'''

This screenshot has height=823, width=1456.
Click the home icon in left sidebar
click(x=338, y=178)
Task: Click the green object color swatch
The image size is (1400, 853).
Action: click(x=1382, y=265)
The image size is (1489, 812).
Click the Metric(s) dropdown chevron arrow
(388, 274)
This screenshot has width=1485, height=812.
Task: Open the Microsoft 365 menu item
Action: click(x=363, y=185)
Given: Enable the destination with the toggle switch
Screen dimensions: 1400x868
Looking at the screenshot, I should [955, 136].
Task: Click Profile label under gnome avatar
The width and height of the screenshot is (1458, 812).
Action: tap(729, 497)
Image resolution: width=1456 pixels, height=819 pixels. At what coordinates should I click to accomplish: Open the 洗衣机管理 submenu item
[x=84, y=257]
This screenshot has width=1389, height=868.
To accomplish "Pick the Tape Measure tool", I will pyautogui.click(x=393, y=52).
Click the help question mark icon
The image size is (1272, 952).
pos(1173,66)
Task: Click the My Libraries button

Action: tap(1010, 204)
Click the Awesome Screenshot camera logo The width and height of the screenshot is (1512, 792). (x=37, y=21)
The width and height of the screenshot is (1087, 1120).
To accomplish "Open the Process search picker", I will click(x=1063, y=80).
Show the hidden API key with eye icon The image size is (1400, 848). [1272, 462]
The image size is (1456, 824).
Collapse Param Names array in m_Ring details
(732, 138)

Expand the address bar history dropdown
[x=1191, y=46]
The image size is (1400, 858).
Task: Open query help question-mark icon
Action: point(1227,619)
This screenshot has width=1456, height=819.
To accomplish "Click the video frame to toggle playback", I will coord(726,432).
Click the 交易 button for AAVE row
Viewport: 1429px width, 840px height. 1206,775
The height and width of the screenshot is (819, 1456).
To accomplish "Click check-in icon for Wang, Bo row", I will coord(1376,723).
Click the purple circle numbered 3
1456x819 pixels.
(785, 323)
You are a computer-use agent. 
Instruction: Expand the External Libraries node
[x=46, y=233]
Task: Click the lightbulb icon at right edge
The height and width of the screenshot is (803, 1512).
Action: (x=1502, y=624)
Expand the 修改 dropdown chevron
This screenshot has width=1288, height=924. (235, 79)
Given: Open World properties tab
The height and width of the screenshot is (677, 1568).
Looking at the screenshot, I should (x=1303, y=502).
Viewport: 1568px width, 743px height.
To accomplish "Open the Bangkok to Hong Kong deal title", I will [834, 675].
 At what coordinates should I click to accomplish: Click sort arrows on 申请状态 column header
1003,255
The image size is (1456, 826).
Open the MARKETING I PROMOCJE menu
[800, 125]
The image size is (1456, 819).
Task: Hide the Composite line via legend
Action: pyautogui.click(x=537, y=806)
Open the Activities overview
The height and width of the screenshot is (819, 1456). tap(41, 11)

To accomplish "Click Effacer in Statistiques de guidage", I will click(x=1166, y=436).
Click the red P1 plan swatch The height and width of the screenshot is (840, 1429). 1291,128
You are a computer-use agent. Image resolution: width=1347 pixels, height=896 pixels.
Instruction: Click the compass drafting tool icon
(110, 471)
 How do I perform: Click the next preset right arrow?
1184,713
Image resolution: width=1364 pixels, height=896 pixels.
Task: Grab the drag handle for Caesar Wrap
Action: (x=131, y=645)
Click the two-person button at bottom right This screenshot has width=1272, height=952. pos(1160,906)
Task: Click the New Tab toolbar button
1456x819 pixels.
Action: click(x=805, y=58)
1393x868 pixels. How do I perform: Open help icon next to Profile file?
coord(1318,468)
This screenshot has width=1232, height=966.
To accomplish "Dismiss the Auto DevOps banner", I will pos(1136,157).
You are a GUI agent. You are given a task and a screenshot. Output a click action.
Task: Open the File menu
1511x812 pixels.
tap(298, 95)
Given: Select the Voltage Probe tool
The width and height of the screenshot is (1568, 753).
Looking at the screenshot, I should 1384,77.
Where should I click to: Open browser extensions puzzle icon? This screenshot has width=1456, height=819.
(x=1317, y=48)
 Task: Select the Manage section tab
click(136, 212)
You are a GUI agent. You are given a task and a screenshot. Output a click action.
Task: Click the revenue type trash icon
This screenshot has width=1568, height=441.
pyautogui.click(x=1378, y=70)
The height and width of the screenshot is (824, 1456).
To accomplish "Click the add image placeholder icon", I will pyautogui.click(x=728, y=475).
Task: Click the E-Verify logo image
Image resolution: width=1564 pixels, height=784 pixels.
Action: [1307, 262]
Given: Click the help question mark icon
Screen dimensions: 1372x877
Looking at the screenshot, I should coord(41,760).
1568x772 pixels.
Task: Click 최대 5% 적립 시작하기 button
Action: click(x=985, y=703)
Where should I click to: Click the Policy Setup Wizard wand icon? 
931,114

'''

YOUR INSTRUCTIONS →
Copy each line of the entries in which the string "computer" is found.

TASK RESPONSE →
You are a computer-use agent. 
You are a computer-use agent. Image resolution: width=1347 pixels, height=896 pixels.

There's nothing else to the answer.